• **Exercise prompt**:
Give the lines below as a JSON list of strings, one string per line, leaving out blank lines. Begin at the line that contains "Where should I click to: Click the link" and stop after the line that contains "The width and height of the screenshot is (1365, 856).".

• **Word and item position data**:
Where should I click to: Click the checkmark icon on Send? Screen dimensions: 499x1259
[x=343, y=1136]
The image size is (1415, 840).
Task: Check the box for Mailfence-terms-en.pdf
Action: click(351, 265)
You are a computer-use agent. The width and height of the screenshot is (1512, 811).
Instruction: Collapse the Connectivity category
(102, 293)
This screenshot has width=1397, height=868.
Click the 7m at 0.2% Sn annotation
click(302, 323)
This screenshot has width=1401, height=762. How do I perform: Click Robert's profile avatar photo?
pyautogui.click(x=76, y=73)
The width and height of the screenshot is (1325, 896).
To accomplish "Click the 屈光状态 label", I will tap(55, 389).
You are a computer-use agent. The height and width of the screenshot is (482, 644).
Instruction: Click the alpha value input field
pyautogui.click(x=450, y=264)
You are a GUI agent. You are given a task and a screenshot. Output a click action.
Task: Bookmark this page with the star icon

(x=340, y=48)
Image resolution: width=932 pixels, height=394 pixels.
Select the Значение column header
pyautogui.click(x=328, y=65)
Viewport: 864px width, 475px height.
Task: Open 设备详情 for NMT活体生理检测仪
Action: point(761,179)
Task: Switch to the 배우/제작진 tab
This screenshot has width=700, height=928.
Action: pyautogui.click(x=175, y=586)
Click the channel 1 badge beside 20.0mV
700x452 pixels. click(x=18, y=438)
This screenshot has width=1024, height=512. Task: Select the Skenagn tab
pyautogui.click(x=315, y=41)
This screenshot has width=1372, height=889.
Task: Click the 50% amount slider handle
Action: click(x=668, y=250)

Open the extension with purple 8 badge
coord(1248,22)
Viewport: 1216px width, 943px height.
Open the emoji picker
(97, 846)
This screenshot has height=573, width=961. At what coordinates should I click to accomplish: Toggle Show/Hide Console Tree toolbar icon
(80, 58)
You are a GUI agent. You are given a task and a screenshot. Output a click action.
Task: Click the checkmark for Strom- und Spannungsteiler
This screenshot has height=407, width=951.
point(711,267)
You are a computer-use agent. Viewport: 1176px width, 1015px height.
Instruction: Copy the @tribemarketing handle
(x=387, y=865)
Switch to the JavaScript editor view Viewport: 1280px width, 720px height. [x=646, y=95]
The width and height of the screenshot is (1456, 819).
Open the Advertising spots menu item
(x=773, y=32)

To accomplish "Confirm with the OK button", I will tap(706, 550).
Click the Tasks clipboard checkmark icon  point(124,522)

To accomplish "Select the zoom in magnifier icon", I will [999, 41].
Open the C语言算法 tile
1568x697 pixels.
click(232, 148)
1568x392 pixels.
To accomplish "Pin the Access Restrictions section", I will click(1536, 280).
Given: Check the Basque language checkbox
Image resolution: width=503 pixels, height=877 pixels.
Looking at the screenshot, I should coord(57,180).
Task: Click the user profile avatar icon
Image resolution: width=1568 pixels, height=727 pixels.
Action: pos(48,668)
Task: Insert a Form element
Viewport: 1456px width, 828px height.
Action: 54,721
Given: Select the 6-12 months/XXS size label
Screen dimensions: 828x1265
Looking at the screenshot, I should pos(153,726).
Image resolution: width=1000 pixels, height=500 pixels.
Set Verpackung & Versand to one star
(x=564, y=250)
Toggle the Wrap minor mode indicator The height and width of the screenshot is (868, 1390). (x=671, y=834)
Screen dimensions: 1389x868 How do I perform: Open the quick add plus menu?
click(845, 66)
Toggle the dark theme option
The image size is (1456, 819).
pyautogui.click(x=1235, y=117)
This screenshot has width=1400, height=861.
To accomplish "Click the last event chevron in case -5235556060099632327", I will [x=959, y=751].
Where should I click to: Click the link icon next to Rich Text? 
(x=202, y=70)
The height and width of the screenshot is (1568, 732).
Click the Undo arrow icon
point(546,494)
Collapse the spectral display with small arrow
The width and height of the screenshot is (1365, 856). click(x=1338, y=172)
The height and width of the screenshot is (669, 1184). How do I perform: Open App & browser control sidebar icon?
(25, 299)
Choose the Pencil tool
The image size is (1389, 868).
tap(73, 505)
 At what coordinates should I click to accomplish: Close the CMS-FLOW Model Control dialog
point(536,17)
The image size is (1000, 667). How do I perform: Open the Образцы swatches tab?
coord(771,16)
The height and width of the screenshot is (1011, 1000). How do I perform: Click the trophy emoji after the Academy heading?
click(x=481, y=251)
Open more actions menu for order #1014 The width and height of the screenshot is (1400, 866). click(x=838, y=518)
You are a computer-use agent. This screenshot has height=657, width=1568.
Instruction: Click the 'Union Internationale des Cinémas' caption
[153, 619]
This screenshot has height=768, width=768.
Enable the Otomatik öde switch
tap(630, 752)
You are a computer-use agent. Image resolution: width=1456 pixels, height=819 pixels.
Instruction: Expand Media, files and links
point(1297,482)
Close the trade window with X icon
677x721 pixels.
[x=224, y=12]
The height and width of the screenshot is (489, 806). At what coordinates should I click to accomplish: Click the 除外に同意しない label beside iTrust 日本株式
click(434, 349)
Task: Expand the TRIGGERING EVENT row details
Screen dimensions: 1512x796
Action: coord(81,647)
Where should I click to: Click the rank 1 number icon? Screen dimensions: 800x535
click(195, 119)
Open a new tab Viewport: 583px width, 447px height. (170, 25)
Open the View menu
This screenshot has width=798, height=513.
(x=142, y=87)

• **Task output**:
[
  "Where should I click to: Click the link icon next to Rich Text? ",
  "(x=202, y=70)",
  "The height and width of the screenshot is (1568, 732).",
  "Click the Undo arrow icon",
  "point(546,494)",
  "Collapse the spectral display with small arrow",
  "The width and height of the screenshot is (1365, 856). click(x=1338, y=172)"
]